Het Johannes-evangelie staat bekend om zijn eigen manier waarop het verhaal over Jezus wordt verteld. En dat zie je ook hier. Op Paaszondag, als Jezus blijkt opgestaan uit de dood, verschijnt hij ’s avonds aan zijn leerlingen:

Op de avond van die eerste dag van de week waren de leerlingen bij elkaar; ze hadden de deuren afgesloten, omdat ze bang waren voor de Joden. Jezus kwam in hun midden staan en zei: ‘Ik wens jullie vrede!’ Na deze woorden toonde hij hun zijn handen en zijn zijde. De leerlingen waren blij omdat ze de Heer zagen. Nog eens zei Jezus: ‘Ik wens jullie vrede! Zoals de Vader mij heeft uitgezonden, zo zend ik jullie uit.’ Na deze woorden blies hij over hen heen en zei: ‘Ontvang de heilige Geest. Als jullie iemands zonden vergeven, dan zijn ze vergeven; vergeven jullie ze niet, dan zijn ze niet vergeven.’ (Johannes 20:19-23, Nieuwe Bijbelvertaling)

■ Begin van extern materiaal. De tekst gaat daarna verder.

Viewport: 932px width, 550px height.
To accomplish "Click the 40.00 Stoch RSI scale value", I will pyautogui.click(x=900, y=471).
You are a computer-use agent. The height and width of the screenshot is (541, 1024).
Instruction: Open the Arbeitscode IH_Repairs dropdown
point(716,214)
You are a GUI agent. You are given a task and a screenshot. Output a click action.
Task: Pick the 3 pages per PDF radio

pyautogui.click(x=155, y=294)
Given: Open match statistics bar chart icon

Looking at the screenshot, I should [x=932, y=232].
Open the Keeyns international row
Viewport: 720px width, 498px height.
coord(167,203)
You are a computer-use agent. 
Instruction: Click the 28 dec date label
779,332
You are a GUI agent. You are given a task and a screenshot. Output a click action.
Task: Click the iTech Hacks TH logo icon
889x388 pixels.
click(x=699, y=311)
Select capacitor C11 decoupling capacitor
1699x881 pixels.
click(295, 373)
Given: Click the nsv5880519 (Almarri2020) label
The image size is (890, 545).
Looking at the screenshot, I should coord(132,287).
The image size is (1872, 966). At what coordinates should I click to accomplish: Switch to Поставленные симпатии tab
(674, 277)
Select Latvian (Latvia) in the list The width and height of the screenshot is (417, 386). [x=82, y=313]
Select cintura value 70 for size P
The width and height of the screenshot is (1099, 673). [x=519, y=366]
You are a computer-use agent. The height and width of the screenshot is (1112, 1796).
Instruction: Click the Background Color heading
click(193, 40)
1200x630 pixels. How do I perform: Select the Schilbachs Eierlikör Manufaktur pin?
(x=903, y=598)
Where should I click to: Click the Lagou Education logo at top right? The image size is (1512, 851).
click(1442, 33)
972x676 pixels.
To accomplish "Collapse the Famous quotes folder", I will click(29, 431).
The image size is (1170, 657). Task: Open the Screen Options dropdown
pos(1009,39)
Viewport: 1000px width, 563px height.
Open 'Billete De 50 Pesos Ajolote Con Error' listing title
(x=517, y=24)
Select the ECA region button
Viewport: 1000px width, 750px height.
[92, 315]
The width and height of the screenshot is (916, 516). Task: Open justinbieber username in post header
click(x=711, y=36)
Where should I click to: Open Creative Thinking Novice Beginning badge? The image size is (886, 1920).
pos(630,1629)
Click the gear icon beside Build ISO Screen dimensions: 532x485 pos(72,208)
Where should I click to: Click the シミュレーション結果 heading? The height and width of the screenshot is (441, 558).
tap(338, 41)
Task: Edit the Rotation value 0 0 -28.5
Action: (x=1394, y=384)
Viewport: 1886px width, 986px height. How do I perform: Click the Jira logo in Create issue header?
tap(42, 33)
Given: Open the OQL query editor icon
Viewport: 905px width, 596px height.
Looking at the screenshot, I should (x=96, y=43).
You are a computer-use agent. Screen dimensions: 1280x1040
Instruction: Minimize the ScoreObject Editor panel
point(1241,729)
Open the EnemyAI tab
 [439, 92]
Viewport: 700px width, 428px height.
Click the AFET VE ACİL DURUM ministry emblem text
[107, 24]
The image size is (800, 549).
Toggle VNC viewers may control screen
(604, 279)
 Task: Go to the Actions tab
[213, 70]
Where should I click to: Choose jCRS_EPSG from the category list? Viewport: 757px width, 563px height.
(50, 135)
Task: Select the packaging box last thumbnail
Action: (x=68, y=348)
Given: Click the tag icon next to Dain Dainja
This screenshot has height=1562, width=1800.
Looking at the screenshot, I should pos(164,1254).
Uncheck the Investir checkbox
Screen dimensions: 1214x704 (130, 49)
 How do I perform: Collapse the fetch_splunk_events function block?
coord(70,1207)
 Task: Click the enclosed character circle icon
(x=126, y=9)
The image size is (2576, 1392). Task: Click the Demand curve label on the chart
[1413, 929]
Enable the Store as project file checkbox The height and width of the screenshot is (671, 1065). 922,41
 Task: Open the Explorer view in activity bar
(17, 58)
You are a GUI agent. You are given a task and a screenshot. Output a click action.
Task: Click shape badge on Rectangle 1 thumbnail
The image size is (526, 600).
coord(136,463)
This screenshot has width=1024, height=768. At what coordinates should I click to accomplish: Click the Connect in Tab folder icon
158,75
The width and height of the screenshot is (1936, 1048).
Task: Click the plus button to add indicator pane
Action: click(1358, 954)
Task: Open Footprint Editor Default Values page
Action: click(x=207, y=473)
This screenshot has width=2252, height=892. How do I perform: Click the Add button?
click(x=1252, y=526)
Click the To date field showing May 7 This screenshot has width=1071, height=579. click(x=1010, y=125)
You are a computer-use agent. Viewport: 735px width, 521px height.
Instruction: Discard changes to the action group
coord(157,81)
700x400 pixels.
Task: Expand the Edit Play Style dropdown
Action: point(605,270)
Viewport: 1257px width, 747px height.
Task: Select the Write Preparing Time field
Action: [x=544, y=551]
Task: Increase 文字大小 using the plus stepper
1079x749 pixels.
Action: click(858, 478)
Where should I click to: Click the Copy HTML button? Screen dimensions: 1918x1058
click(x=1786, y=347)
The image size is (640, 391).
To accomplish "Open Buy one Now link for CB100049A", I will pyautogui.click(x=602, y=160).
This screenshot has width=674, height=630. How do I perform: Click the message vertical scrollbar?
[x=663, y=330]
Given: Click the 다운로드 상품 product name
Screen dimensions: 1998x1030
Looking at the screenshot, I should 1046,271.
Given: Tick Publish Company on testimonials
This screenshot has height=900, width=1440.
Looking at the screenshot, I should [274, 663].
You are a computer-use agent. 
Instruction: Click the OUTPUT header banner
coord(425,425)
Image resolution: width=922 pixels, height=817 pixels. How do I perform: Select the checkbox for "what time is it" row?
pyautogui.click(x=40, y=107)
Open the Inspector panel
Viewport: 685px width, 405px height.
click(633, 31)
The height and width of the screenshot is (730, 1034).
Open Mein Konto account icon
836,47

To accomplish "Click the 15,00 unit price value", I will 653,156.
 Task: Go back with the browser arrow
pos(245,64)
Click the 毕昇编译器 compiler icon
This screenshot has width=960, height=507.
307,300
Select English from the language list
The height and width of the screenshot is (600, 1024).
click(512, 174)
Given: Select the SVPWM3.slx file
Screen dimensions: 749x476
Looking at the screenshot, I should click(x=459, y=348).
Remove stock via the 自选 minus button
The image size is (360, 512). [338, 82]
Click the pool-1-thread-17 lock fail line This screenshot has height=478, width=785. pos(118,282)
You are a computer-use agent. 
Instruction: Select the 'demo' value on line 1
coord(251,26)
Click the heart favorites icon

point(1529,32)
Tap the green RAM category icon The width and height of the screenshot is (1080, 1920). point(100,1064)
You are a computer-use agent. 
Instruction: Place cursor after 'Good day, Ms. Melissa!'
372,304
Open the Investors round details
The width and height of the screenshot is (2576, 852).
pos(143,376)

Jezus blaast over zijn leerlingen en zegt: ‘Ontvang de heilige Geest’. Dat is méér dan een belofte. Hier gebeurt iets. Mét dat Jezus deze woorden uitspreekt, ontvangen zijn leerlingen de heilige Geest. Je kunt deze zin vertalen met: ‘hierbij ontvangen jullie de heilige Geest’. In het Johannes-evangelie vallen Pasen en Pinksteren in feite op één dag. Het is de opgestane Heer zelf die zijn leerlingen de Geest inblaast.

Lucas vertelt het verhaal net anders. Hij vertelt over de opstanding met Pasen en de komst van de heilige Geest vijftig dagen later, op het Pinksterfeest. En zo vieren wij het ook, als twee verschillende feesten. Toch is er, ondanks de accentverschillen tussen Johannes en Lucas een diepe, onderlinge overeenkomst: Pasen en Pinksteren zijn onlosmakelijk met elkaar verbonden. Het is de Geest van de opgestane Christus die in zijn volgelingen woont. Zo is Christus bij hen.

Een opvallend detail in het citaat hierboven is dat Jezus blies over zijn leerlingen, waarmee hij ze de heilige Geest geeft. Er zijn in de Bijbel twee eerdere momenten die hier aan doen denken: Genesis 2:7 en Ezechiël 37:9. In beide gevallen wordt hetzelfde woord voor ‘blazen’ gebruikt, emfusaô, net als in Johannes 20:22. Kijk daarvoor in de Septuagint, de vroegste Griekse vertaling, die de Bijbel van de eerste christenen vormde.

Genesis 2:7 beschrijft hoe God de mens maakte: ‘Hij vormde hem uit stof, uit aarde, en blies hem levensadem in de neus. Zo werd de mens een levend wezen.’

Ezechiël 37 is het visioen van de dorre botten die weer tot leven komen. Daar is het de wind die op Gods bevel nieuw leven inblaast in de dode lichamen. Van oorsprong symboliseerde dit visioen de opleving van het ‘dode Israël’ uit de situatie van ballingschap. De vroege christenen lazen het als een beeld van de opstanding uit de dood.

In dit rijtje staat ook Johannes 20:22. Jezus blaast zijn leerlingen de Geest in, zoals God de mens zijn levensadem inblies en zoals God zijn volk tot leven wekt. Zo schept Jezus zijn volgelingen tot nieuwe mensen. De opstanding van Jezus en het nieuwe leven van zijn volgelingen zijn onlosmakelijk met elkaar verbonden. Maar de betekenis ervan is zo groot, dat het maar goed is dat we twee verschillende feesten gekregen hebben om dit te vieren.

Matthijs de Jong is hoofd Vertalen bij het Nederlands Bijbelgenootschap.